3/18/2016 Burma (UCA News) – Lawmakers in Myanmar’s parliament have approved a proposal by the incoming government for the formation of a new ethnic affairs ministry.
Christian MPs said the move was a step forward toward peace and national reconciliation with minority groups.
The proposal was submitted to parliament on March 17. Lawmakers debated the proposal and accepted it March 18.
The establishment of the new ministry is part of a broader civil service reform strategy to reduce bureaucracy in which the incoming government wants to cut the number of ministries from 36 to 21.
Establishing an ethnic affairs ministry will advance the cause of national reconciliation with more than 100 ethnic groups in the country, many of whom have held long-simmering conflicts with the government since Myanmar achieved independence in 1948, Christian lawmakers from minority groups said.
Shan Ray Shu Maung, a Catholic and upper house MP from the National League for Democracy (NLD) party in Kayah state, hails it as a good sign for listening to the voices of ethnic people as ethnic voices have been neglected for more than 50 years.
“An ethnic affairs ministry is much needed and must focus on regional development by working closely with ethnic people,” Catholic lawmaker, Shan Ray Shu Maung told ucanews.com March 18.

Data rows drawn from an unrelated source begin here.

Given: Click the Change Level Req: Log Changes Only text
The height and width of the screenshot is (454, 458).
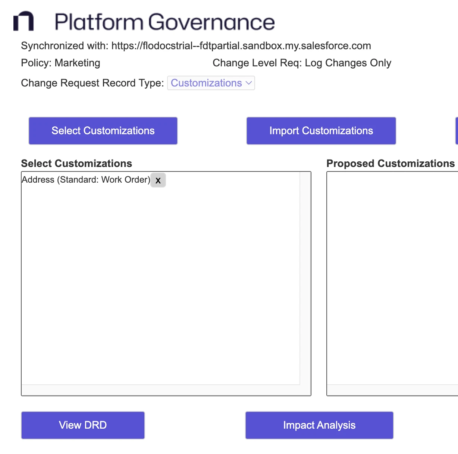Looking at the screenshot, I should tap(302, 63).
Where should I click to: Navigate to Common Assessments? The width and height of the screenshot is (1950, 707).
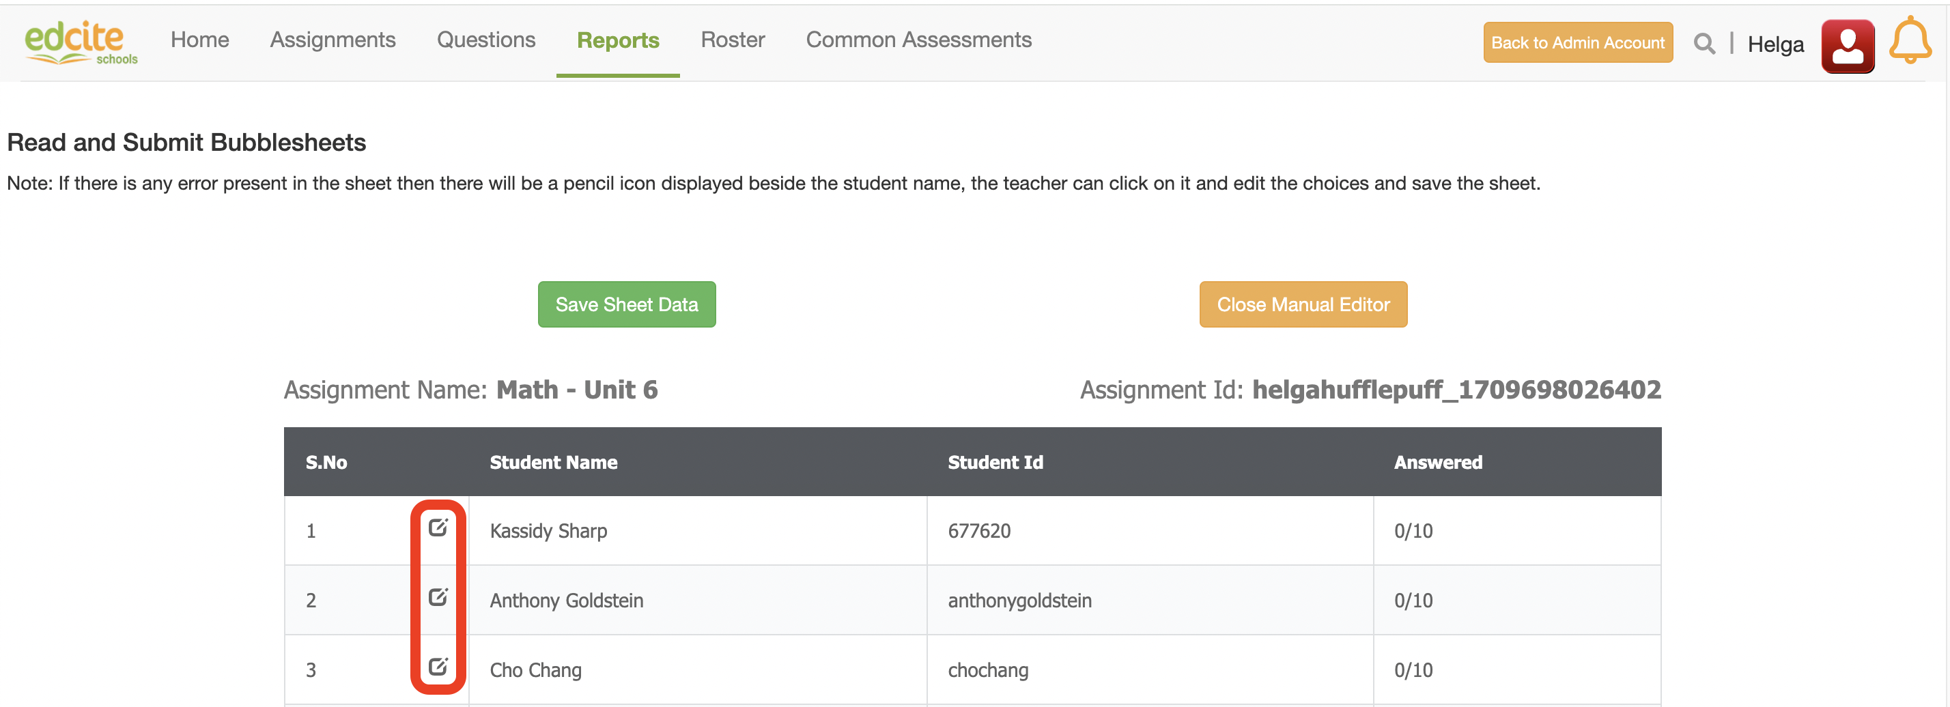point(918,39)
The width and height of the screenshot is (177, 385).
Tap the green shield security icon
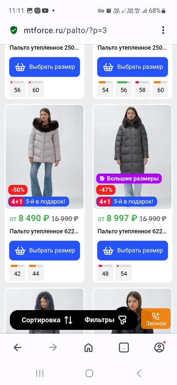point(14,30)
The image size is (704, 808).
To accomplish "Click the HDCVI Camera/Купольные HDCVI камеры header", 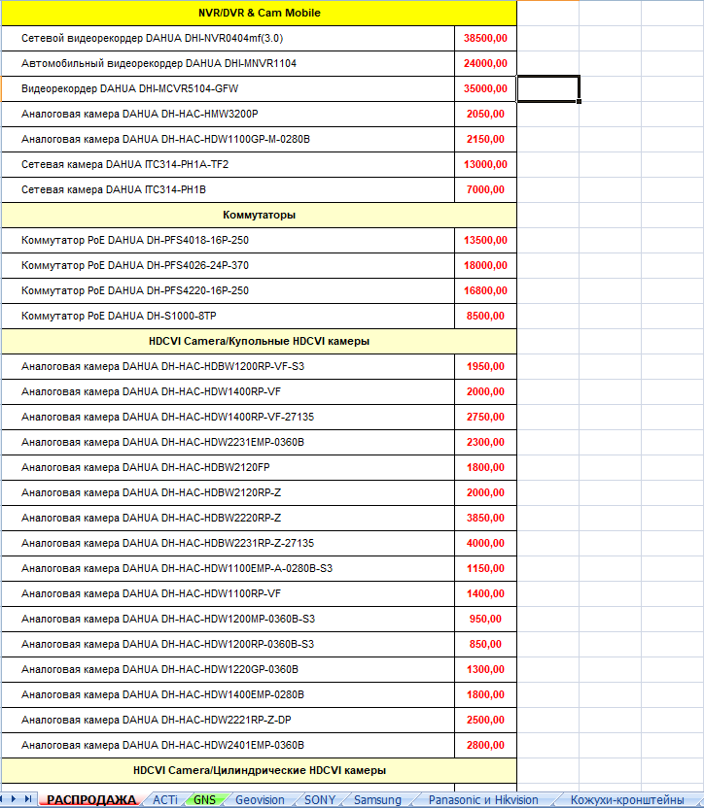I will [259, 341].
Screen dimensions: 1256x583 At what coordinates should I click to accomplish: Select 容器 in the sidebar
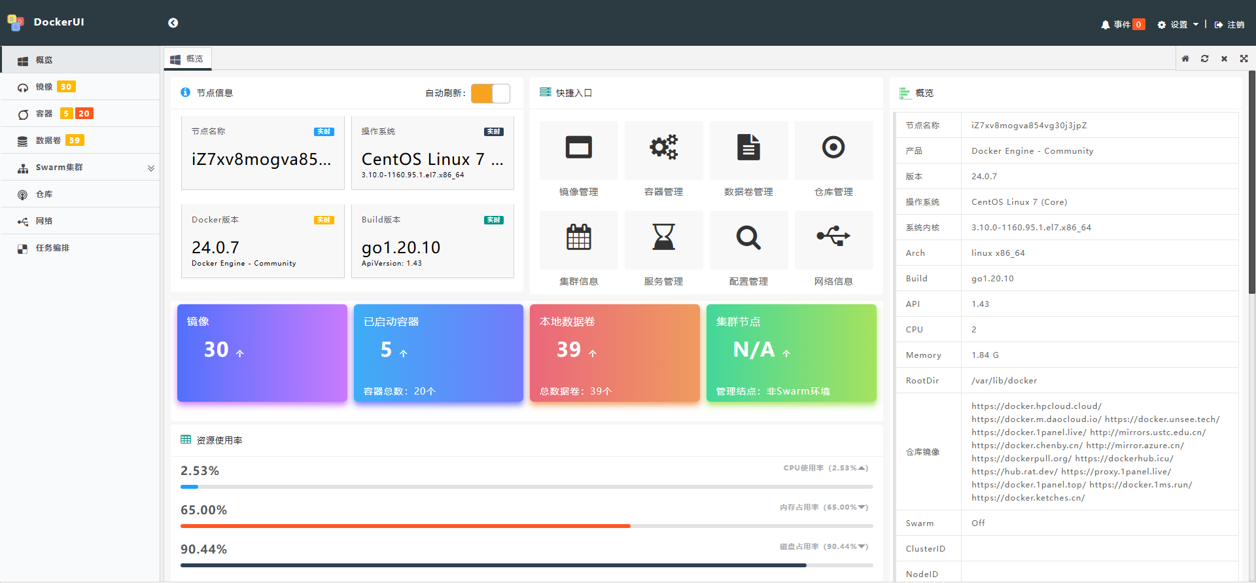[x=44, y=114]
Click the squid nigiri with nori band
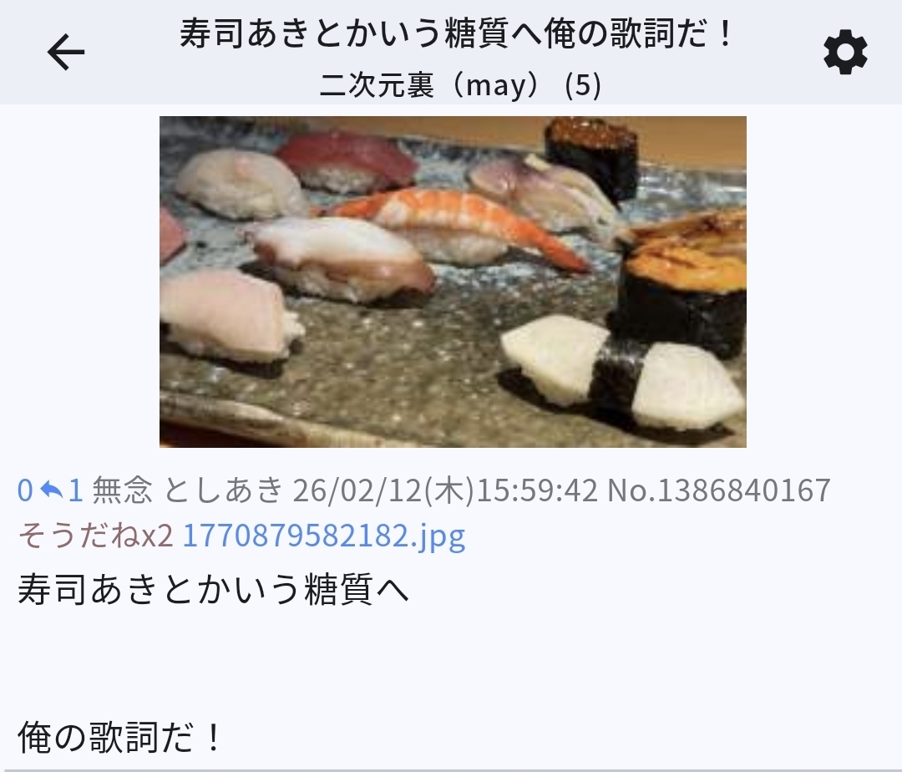This screenshot has height=772, width=902. (x=621, y=374)
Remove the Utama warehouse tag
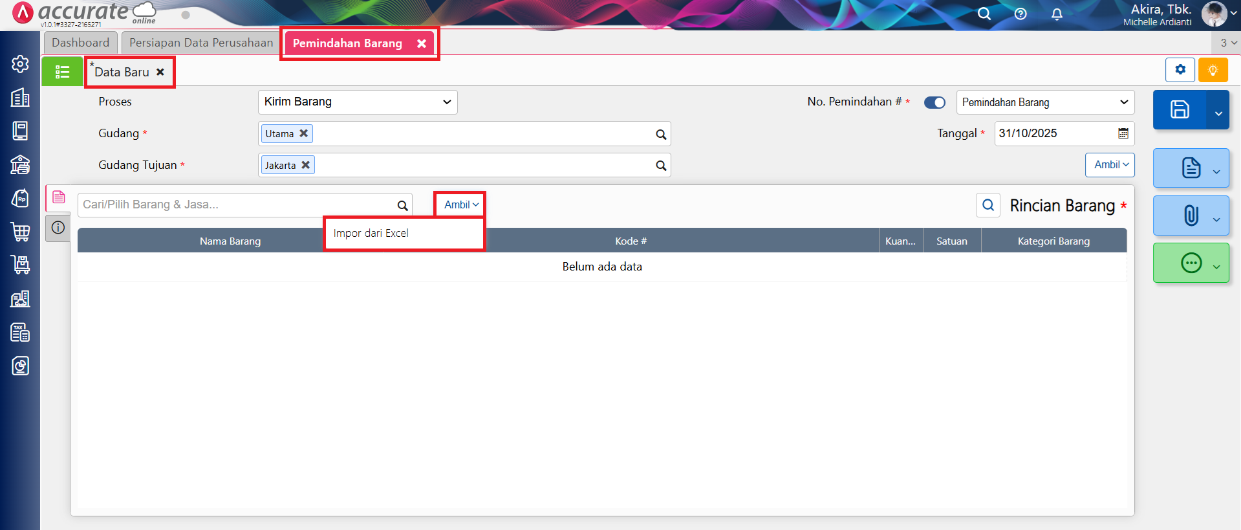Image resolution: width=1241 pixels, height=530 pixels. (303, 133)
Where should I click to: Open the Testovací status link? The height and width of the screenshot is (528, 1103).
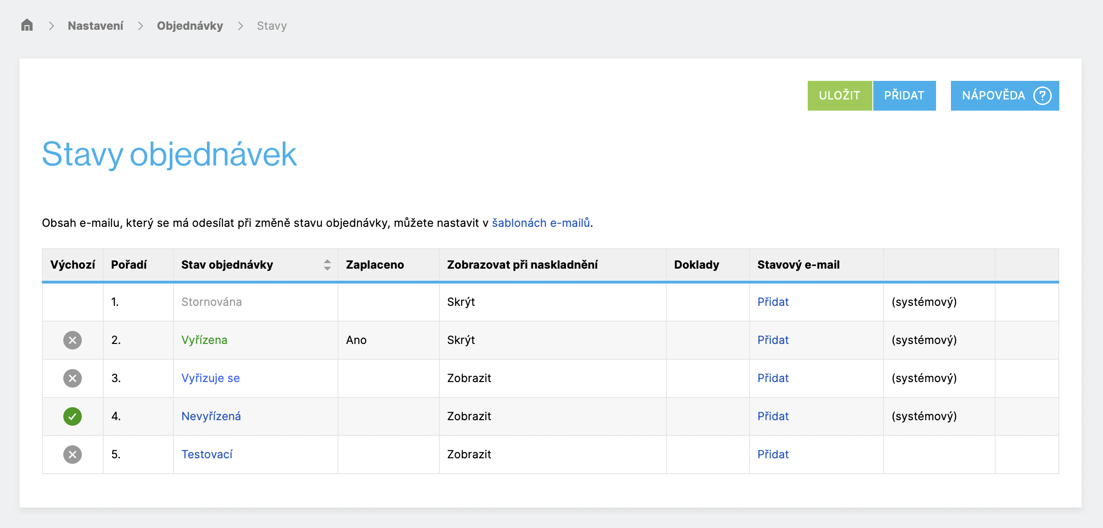click(206, 455)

“We have high expectations this new ministry will be able to do this effectively,” said the NLD lawmaker.
Myanmar’s minority ethnic groups make up a third of the country’s 53 million people.
Many Christians live in Myanmar’s ethnic-based states of Chin, Kachin, Karen and Kayah in what is a predominately Buddhist country.
Pu Chin Sian Thang, a Baptist and lower house MP from Chin state’s Zomi Congress Party, said the new ministry shows the new civilian government’s commitment to look out for minority peoples.
“Rebellions have occurred in ethnic areas when the federal principles of equality and self-determination have been neglected so it is time to solve the root cause of the problems and bring peace to Myanmar,” Pu Chin Sian Thang said.
The incoming NLD-led government is expected to name 18 new ministers on March 21. Military chief, Min Aung Hlaing, will appoint the three remaining cabinet ministers, interior, border and defense.
Meanwhile, president-elect U Htin Kyaw will be sworn in on March 30 and take office on April 1.